Che la crisi economica e sociale in corso in Italia sia tuttora molto grave è un dato di fatto.
I numeri nella loro crudezza ci rivelano che per intensità la crisi attuale ha ampiamente superato quella degli anni Trenta ed è ormai comparabile ai lunghi anni di depressione che caratterizzarono il primo dopoguerra, generando una crisi drammatica della nostra democrazia.
C`è ancora scarsa consapevolezza, tuttavia, nelle forze politiche della drammaticità di questa fase. Una conferma è venuta dalle scomposte reazioni alle misure varate la scorsa settimana dal governo Letta, riguardanti il rifinanziamento della cassa integrazione, dei contratti di solidarietà, il rinnovo dei contratti per i precari
statali e la sospensione dell`Imu. Si è trattato di una prima risposta alle tante emergenze da fronteggiare, prima fra tutte quella della mancanza di lavoro.
Del tutto fuori posto è apparsa così l`esultanza da stadio espressa da Berlusconi e molti esponenti del Pdl. Avrebbero fatto bene a aspettare almeno fino a quando si discuterà nei prossimi mesi la riforma della tassazione sulla casa e si arriverà a scegliere una tra le tante soluzioni possibili, non necessariamente la loro. Dovrebbero
soprattutto ricordare che questo è un governo di compromesso, nato col compito di fronteggiare la grave
emergenza economica e avviare alcune misure importanti e invocate da tempo, che devono servire a fermare e invertire quel micidiale circolo vizioso recessivo in cui siamo inviluppati ormai da diversi anni.
Ora è possibile che proprio l`emergenza e la gravità della situazione possa favorire l`azione del governo e spingerlo a varare iniziative importanti, una serie di misure che fin qui è stato impossibile realizzare e che in tempi normali continuerebbero a rimanere nel cassetto. C`è da augurarselo, naturalmente. Anche se è prevedibile che resti comunque uno scarto tra la gravità della crisi in cui si dibatte il nostro Paese e gli spazi di manovra della politica economica del governo, proprio perché vincolati a una logica di compromesso
tra forze alternative.
È in questa prospettiva che il Partito democratico, unitamente alla piena e leale azione di sostegno e supporto al governo, si troverà nelle condizioni di poter sviluppare una sua agenda di temi economici e proposte d`intervento con cui incalzare il governo e lanciare un grande confronto nella società e con le altre forze
politiche.
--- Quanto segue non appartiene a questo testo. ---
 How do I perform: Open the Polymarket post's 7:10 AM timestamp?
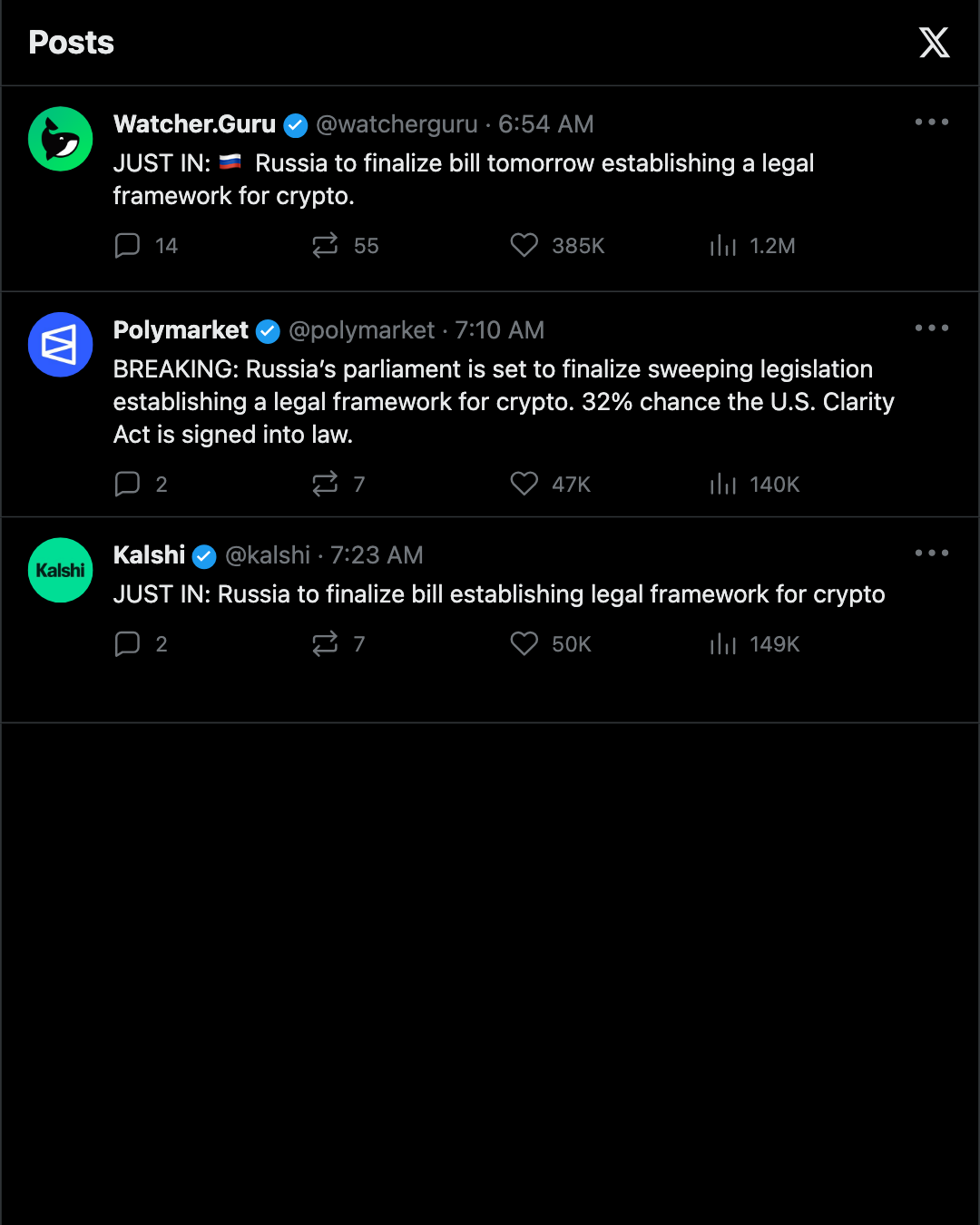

E lo spazio potenziale da occupare è piuttosto ampio. Basta guardare alle diagnosi-terapie assai diverse che si possono offrire in merito alla crisi e alle possibili vie d`uscita.
La destra in Italia, al di là degli slogan più o meno demagogici, fa risalire la crisi all`eccesso di pressione fiscale, e vede nell`alleggerimento delle imposte su famiglie e imprese l`unica vera priorità, da
finanziare anche mediante riduzioni e drastici tagli a Welfare e spesa sociale. In realtà proprio il carattere straordinario della crisi fa capire che, per sbloccare il motore dell`economia italiana, serva un cambiamento radicale e profondo che non si può limitare a una riduzione, peraltro necessaria, della pressione fiscale. Sono
necessarie a questo scopo politiche rinnovate in grado di accrescere il binomio produttività-occupazione e i loro effetti redistributivi, che andrebbero rafforzati ulteriormente attraverso miglioramenti quantitativi e qualitativi dell`offerta di servizi pubblici – sanità, istruzione e servizi destinati alla persona. Sarebbero
interventi in grado a un tempo di sostenere la domanda-offerta interna e correggere disuguaglianze che hanno
raggiunto ormai livelli non più tollerabili nel nostro Paese.
È su questo terreno che il Partito democratico e le altre forze progressiste devono riuscire a imporre un loro progetto e una loro agenda, in grado di sfidare quella della destra e rivolgersi a ampi strati della società. In questo modo affiancando e incalzando anche l`azione del governo.
Deve estendersi anche all`Europa, dove il governo Letta condurrà nei prossimi mesi una battaglia decisiva per guadagnare spazi vitali all`azione di rilancio dell`economia e che necessita di un appoggio pieno da parte di tutte le forze politiche che lo sostengono. Anche in questo caso si devono marcare le differenze profonde oggi esistenti tra destra e sinistra sull`Europa da costruire, ribadendo, unitamente alla necessità di avanzamenti
sul piano di una maggiore integrazione economica, le iniziative in parallelo sul piano dell`integrazione e unione politica. È il riconoscimento che in Europa gli Stati nazione sono troppo piccoli nell`economia-mondo e devono attrezzarsi mettendosi insieme. Anche perché salvaguardare e rilanciare il modello democratico e sociale europeo sarà possibile solo in un quadro istituzionale europeo rinnovato.